▶ EXCERPT TO READ
The analysis used Collect Earth, a tool in the Open Foris suite of free, open-source software tools developed by FAO in collaboration with Google.
The assessment draws on information from 213,782 sample plots located across the world’s drylands. It summarizes the distribution of forests, other wooded land and other land uses including grasslands, croplands, built-up areas and barren land. It also estimates tree canopy cover, shrub cover, forest type and presence of trees outside of forests.Find out more about our methodology
Drylands are defined as lands where the ratio of annual precipitation and mean annual potential evapotranspiration, also known as the aridity index (AI), is no more than 0.65. The UNEP-WCMC map divides these lands into four aridity zones:
The least arid areas have the most forest. Forests account for 43 percent of land in the dry subhumid zone and 20 percent in the semi-arid zone, but occur rarely in the arid and hyperarid zones.
More than half of the world’s dryland forest (52 percent) is in the dry subhumid zone, mostly in the northeast of Southern Africa and western (pre-Andean) inland South America; 41 percent is in the semi-arid zone, compared with only 7 percent in the arid zone and less than 1 percent in the hyperarid zone.

▶ RECORDS SHOWN
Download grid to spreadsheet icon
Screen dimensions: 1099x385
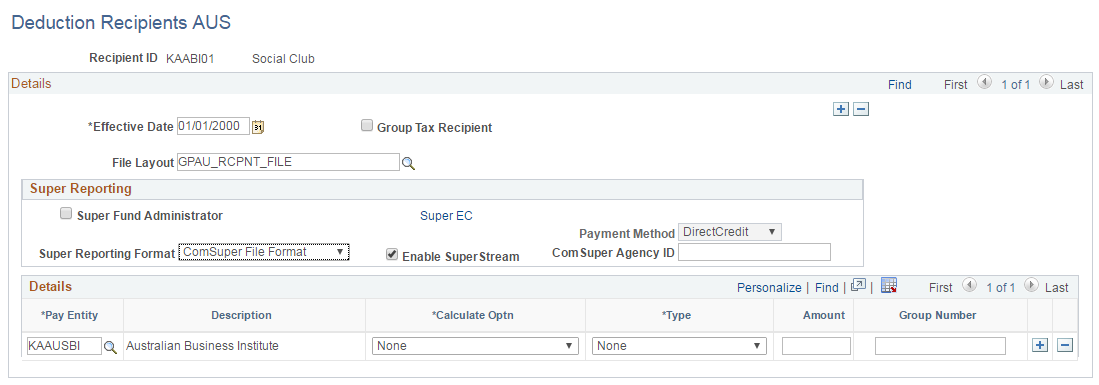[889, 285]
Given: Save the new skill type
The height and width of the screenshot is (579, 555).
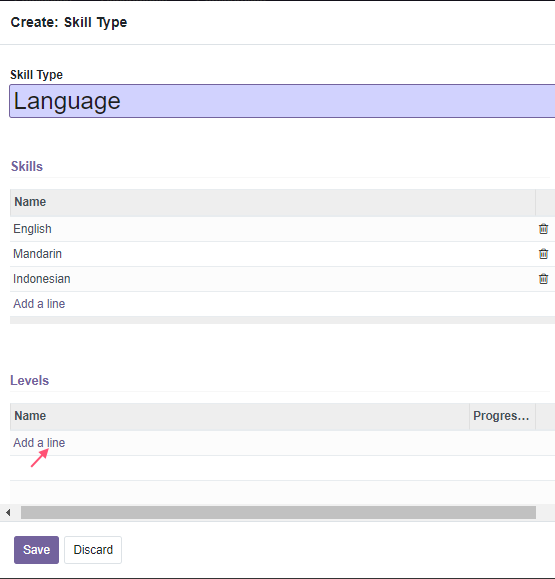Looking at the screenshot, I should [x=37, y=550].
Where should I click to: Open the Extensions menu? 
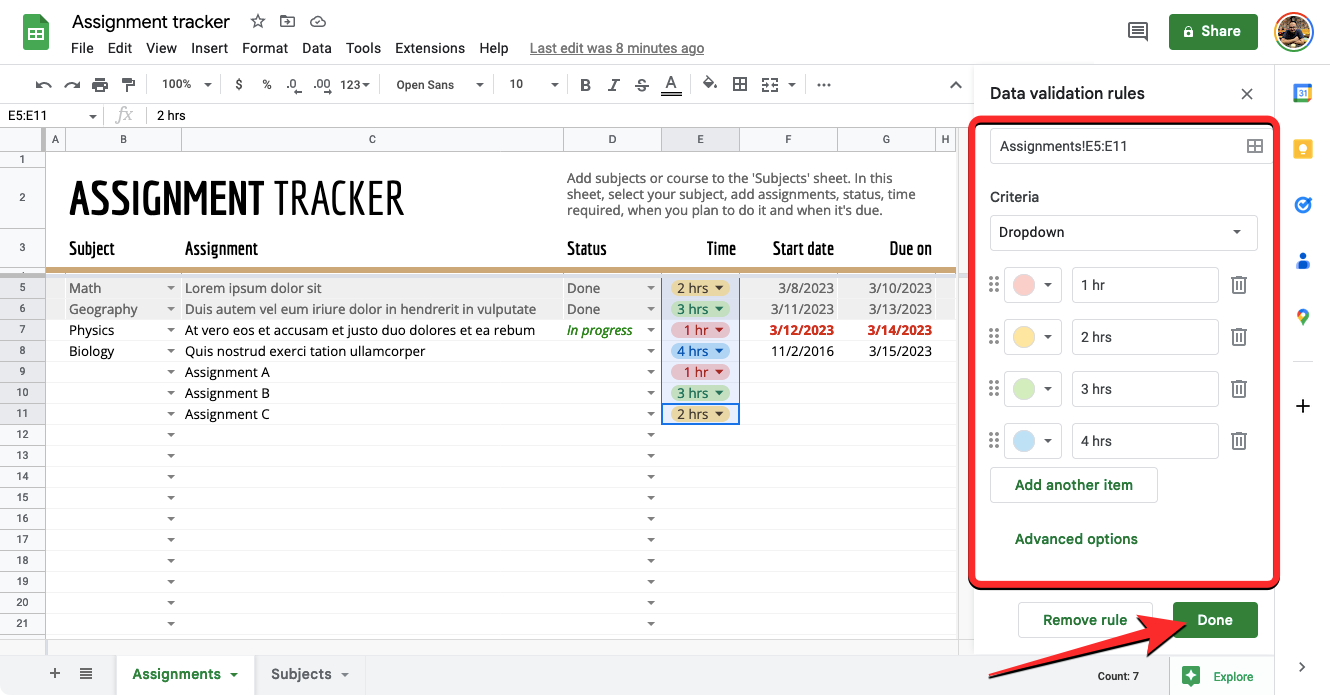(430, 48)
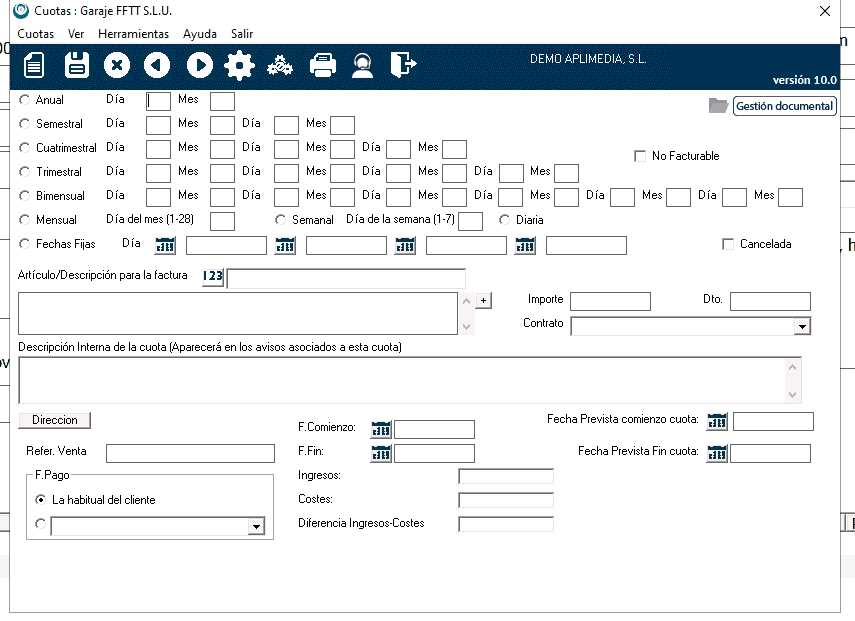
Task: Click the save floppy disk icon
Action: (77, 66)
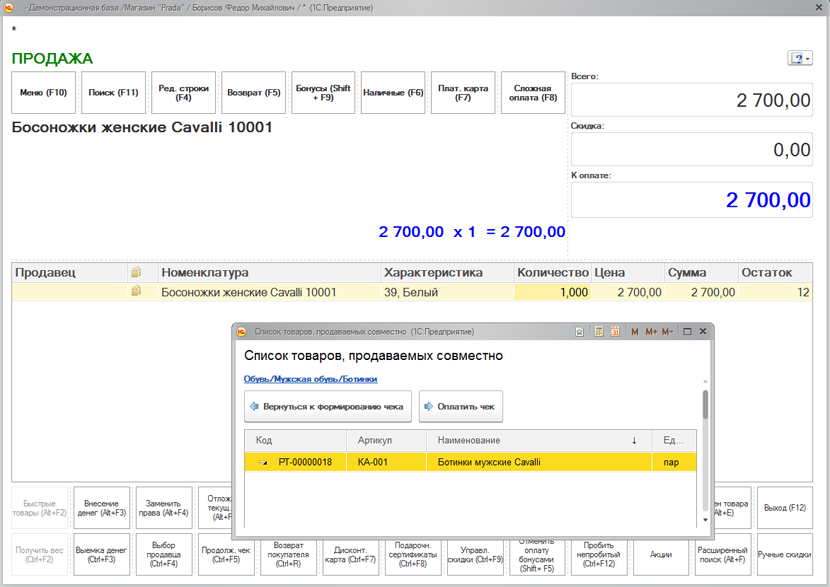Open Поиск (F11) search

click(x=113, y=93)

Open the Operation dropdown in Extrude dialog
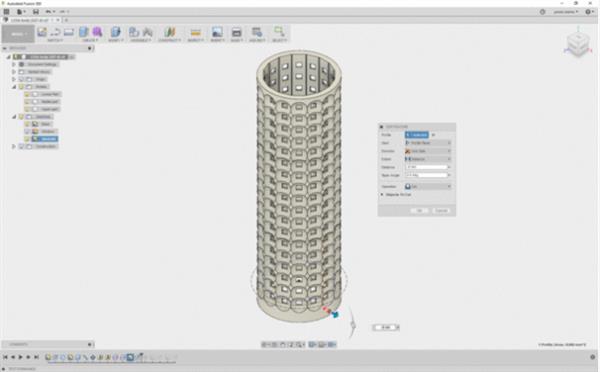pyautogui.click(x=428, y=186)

==

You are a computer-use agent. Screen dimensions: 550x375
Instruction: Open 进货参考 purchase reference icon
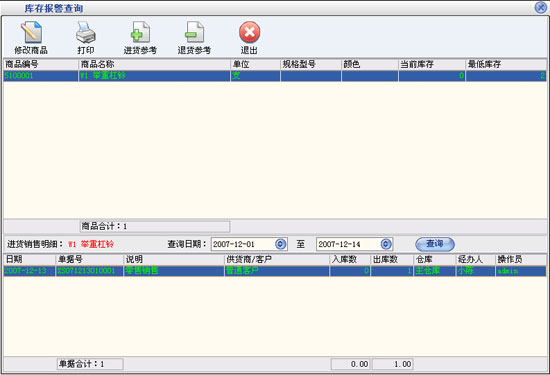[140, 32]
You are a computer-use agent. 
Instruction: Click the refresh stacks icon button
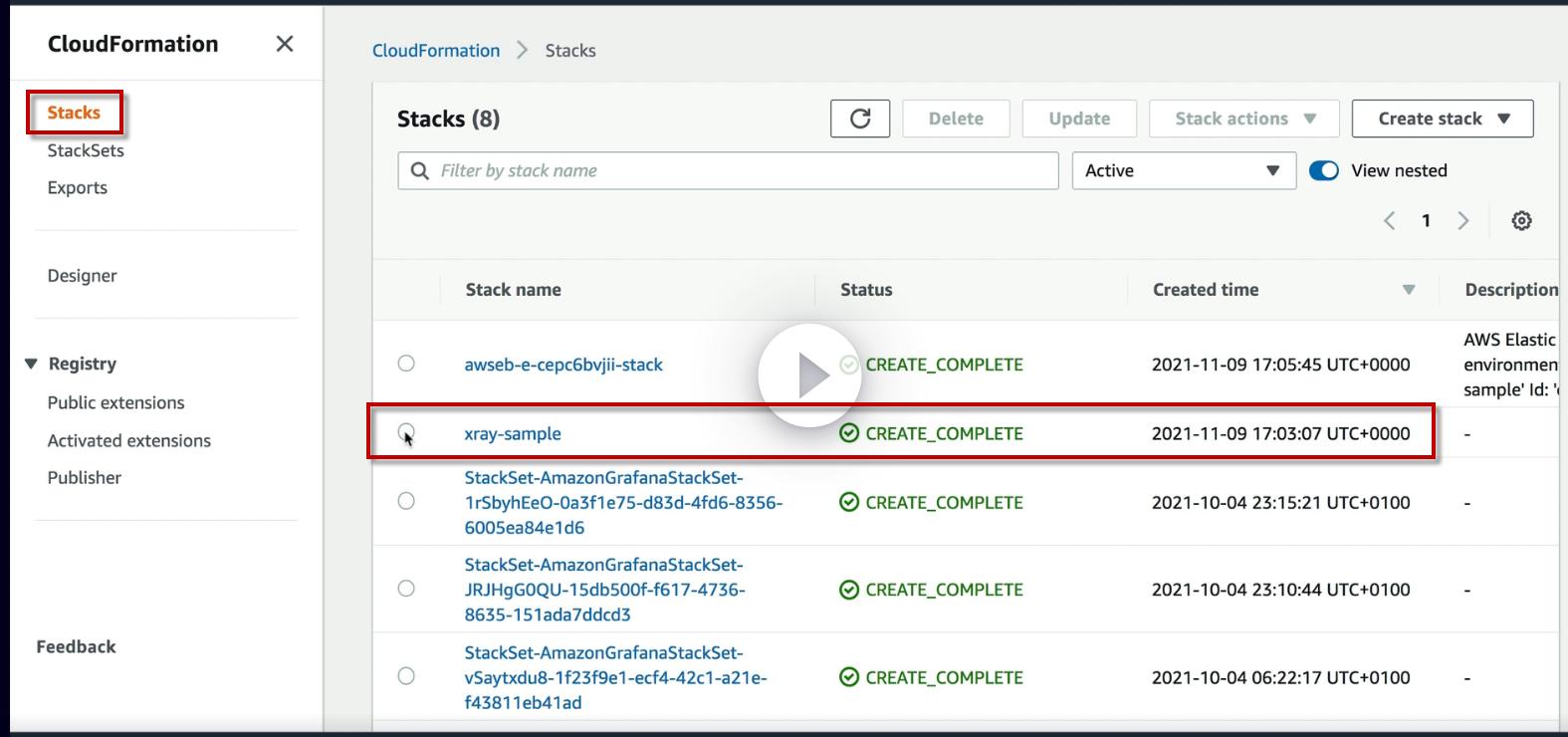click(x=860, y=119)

---

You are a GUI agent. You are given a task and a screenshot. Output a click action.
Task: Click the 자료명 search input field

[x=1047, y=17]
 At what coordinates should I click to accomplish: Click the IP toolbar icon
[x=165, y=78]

▶ BRIEF A
From the excerpt on dryland forests, reproduce the passage between "More than half" and "the hyperarid zone.", inclusive.
▶ BRIEF B
Recast the paragraph of the dryland forests excerpt that opens with "More than half of the world’s dryland forest" as a short bulleted list, keeping its figures and locations.

▶ FINAL ANSWER A
More than half of the world’s dryland forest (52 percent) is in the dry subhumid zone, mostly in the northeast of Southern Africa and western (pre-Andean) inland South America; 41 percent is in the semi-arid zone, compared with only 7 percent in the arid zone and less than 1 percent in the hyperarid zone.

▶ FINAL ANSWER B
- Dry subhumid zone: 52 percent of the world's dryland forest, mostly in the northeast of Southern Africa and western (pre-Andean) inland South America
- Semi-arid zone: 41 percent
- Arid zone: 7 percent
- Hyperarid zone: less than 1 percent